▶ Assigned task: Please set down all of the data below verbatim.
....................
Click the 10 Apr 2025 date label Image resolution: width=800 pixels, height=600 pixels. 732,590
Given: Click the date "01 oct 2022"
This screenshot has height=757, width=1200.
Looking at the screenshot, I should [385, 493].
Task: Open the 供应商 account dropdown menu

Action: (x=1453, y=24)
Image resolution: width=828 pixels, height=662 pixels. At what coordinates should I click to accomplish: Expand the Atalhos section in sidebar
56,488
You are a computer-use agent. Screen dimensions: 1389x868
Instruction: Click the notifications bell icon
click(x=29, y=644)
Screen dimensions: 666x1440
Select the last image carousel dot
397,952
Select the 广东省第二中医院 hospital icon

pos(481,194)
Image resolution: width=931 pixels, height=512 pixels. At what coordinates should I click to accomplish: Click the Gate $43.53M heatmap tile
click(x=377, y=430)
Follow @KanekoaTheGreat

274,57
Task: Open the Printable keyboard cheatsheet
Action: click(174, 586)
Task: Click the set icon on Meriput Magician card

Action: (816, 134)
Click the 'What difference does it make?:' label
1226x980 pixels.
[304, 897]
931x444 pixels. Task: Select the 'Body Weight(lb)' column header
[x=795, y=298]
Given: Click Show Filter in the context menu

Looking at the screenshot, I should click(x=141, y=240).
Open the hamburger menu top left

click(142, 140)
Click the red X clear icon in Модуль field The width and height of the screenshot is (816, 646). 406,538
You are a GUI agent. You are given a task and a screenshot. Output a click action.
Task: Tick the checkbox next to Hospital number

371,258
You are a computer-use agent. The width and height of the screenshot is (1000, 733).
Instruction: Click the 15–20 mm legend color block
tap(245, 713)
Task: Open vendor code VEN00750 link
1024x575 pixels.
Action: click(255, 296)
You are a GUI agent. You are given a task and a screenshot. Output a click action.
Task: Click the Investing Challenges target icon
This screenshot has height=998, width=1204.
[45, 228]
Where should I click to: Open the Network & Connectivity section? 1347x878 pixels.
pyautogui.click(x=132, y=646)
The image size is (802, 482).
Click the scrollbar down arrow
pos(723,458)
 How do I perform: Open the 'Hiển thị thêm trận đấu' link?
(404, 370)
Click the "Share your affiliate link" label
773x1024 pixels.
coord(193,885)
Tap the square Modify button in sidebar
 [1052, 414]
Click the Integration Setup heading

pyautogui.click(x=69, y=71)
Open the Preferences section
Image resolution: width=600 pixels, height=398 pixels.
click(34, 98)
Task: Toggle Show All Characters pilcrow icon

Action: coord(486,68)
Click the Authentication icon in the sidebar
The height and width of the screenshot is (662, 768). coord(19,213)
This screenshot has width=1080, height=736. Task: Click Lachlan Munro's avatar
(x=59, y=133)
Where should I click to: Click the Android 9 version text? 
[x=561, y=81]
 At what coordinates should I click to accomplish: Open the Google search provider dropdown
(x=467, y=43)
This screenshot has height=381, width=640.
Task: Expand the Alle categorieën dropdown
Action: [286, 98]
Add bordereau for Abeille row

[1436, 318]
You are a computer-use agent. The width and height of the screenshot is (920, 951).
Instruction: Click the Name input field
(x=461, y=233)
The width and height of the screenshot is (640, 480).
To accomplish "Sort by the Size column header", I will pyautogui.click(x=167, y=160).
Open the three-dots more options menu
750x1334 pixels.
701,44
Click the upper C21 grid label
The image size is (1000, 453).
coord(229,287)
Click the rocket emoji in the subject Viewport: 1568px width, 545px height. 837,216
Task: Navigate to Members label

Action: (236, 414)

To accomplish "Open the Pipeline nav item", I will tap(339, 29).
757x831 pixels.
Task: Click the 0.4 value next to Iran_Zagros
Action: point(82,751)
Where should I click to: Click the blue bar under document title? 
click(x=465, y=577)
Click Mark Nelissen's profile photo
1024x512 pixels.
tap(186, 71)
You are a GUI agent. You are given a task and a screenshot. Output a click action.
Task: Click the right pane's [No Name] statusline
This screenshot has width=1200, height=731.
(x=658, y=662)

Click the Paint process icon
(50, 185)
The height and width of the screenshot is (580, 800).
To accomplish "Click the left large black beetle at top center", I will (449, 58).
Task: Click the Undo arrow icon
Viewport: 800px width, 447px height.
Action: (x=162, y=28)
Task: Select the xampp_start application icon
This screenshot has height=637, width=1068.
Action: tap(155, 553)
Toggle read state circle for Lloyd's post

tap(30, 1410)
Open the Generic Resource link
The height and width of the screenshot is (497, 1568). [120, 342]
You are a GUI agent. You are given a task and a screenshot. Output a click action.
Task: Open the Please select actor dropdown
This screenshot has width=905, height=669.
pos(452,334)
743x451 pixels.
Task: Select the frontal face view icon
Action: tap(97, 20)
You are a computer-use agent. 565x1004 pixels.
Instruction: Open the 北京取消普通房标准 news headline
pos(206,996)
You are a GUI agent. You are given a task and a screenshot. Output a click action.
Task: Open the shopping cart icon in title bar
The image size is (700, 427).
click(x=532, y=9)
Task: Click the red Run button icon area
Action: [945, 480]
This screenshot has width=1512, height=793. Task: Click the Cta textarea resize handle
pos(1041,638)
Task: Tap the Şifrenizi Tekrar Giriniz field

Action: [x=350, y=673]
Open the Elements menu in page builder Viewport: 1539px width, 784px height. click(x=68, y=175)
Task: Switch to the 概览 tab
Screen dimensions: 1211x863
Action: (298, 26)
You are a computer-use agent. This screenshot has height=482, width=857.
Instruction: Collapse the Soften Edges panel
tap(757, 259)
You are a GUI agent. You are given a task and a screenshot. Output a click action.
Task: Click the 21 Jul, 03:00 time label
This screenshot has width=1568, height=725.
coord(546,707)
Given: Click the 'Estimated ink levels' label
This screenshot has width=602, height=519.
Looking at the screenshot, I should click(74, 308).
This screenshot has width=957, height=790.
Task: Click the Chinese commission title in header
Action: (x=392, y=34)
....................
▶ Task output:
Click the 10 Apr 2025 date label Image resolution: width=800 pixels, height=600 pixels. 732,590
Given: Click the date "01 oct 2022"
This screenshot has height=757, width=1200.
Looking at the screenshot, I should [385, 493].
Task: Open the 供应商 account dropdown menu

Action: (x=1453, y=24)
Image resolution: width=828 pixels, height=662 pixels. At what coordinates should I click to accomplish: Expand the Atalhos section in sidebar
56,488
You are a computer-use agent. Screen dimensions: 1389x868
Instruction: Click the notifications bell icon
click(x=29, y=644)
Screen dimensions: 666x1440
Select the last image carousel dot
397,952
Select the 广东省第二中医院 hospital icon

pos(481,194)
Image resolution: width=931 pixels, height=512 pixels. At what coordinates should I click to accomplish: Click the Gate $43.53M heatmap tile
click(x=377, y=430)
Follow @KanekoaTheGreat

274,57
Task: Open the Printable keyboard cheatsheet
Action: click(174, 586)
Task: Click the set icon on Meriput Magician card

Action: (816, 134)
Click the 'What difference does it make?:' label
1226x980 pixels.
[304, 897]
931x444 pixels. Task: Select the 'Body Weight(lb)' column header
[x=795, y=298]
Given: Click Show Filter in the context menu

Looking at the screenshot, I should click(x=141, y=240).
Open the hamburger menu top left

click(142, 140)
Click the red X clear icon in Модуль field The width and height of the screenshot is (816, 646). 406,538
You are a GUI agent. You are given a task and a screenshot. Output a click action.
Task: Tick the checkbox next to Hospital number

371,258
You are a computer-use agent. The width and height of the screenshot is (1000, 733).
Instruction: Click the 15–20 mm legend color block
tap(245, 713)
Task: Open vendor code VEN00750 link
1024x575 pixels.
Action: click(255, 296)
You are a GUI agent. You are given a task and a screenshot. Output a click action.
Task: Click the Investing Challenges target icon
This screenshot has height=998, width=1204.
[45, 228]
Where should I click to: Open the Network & Connectivity section? 1347x878 pixels.
pyautogui.click(x=132, y=646)
The image size is (802, 482).
Click the scrollbar down arrow
pos(723,458)
 How do I perform: Open the 'Hiển thị thêm trận đấu' link?
(404, 370)
Click the "Share your affiliate link" label
773x1024 pixels.
coord(193,885)
Tap the square Modify button in sidebar
 [1052, 414]
Click the Integration Setup heading

pyautogui.click(x=69, y=71)
Open the Preferences section
Image resolution: width=600 pixels, height=398 pixels.
click(34, 98)
Task: Toggle Show All Characters pilcrow icon

Action: coord(486,68)
Click the Authentication icon in the sidebar
The height and width of the screenshot is (662, 768). coord(19,213)
This screenshot has width=1080, height=736. Task: Click Lachlan Munro's avatar
(x=59, y=133)
Where should I click to: Click the Android 9 version text? 
[x=561, y=81]
 At what coordinates should I click to accomplish: Open the Google search provider dropdown
(x=467, y=43)
This screenshot has height=381, width=640.
Task: Expand the Alle categorieën dropdown
Action: [286, 98]
Add bordereau for Abeille row

[1436, 318]
You are a computer-use agent. The width and height of the screenshot is (920, 951).
Instruction: Click the Name input field
(x=461, y=233)
The width and height of the screenshot is (640, 480).
To accomplish "Sort by the Size column header", I will pyautogui.click(x=167, y=160).
Open the three-dots more options menu
750x1334 pixels.
701,44
Click the upper C21 grid label
The image size is (1000, 453).
coord(229,287)
Click the rocket emoji in the subject Viewport: 1568px width, 545px height. 837,216
Task: Navigate to Members label

Action: (236, 414)

To accomplish "Open the Pipeline nav item", I will tap(339, 29).
757x831 pixels.
Task: Click the 0.4 value next to Iran_Zagros
Action: point(82,751)
Where should I click to: Click the blue bar under document title? 
click(x=465, y=577)
Click Mark Nelissen's profile photo
1024x512 pixels.
tap(186, 71)
You are a GUI agent. You are given a task and a screenshot. Output a click action.
Task: Click the right pane's [No Name] statusline
This screenshot has width=1200, height=731.
(x=658, y=662)

Click the Paint process icon
(50, 185)
The height and width of the screenshot is (580, 800).
To accomplish "Click the left large black beetle at top center", I will (449, 58).
Task: Click the Undo arrow icon
Viewport: 800px width, 447px height.
Action: (x=162, y=28)
Task: Select the xampp_start application icon
This screenshot has height=637, width=1068.
Action: tap(155, 553)
Toggle read state circle for Lloyd's post

tap(30, 1410)
Open the Generic Resource link
The height and width of the screenshot is (497, 1568). [120, 342]
You are a GUI agent. You are given a task and a screenshot. Output a click action.
Task: Open the Please select actor dropdown
This screenshot has width=905, height=669.
pos(452,334)
743x451 pixels.
Task: Select the frontal face view icon
Action: tap(97, 20)
You are a computer-use agent. 565x1004 pixels.
Instruction: Open the 北京取消普通房标准 news headline
pos(206,996)
You are a GUI agent. You are given a task and a screenshot. Output a click action.
Task: Open the shopping cart icon in title bar
The image size is (700, 427).
click(x=532, y=9)
Task: Click the red Run button icon area
Action: [945, 480]
This screenshot has width=1512, height=793. Task: Click the Cta textarea resize handle
pos(1041,638)
Task: Tap the Şifrenizi Tekrar Giriniz field

Action: [x=350, y=673]
Open the Elements menu in page builder Viewport: 1539px width, 784px height. click(x=68, y=175)
Task: Switch to the 概览 tab
Screen dimensions: 1211x863
Action: (298, 26)
You are a computer-use agent. This screenshot has height=482, width=857.
Instruction: Collapse the Soften Edges panel
tap(757, 259)
You are a GUI agent. You are given a task and a screenshot. Output a click action.
Task: Click the 21 Jul, 03:00 time label
This screenshot has width=1568, height=725.
coord(546,707)
Given: Click the 'Estimated ink levels' label
This screenshot has width=602, height=519.
Looking at the screenshot, I should click(74, 308).
This screenshot has width=957, height=790.
Task: Click the Chinese commission title in header
Action: (x=392, y=34)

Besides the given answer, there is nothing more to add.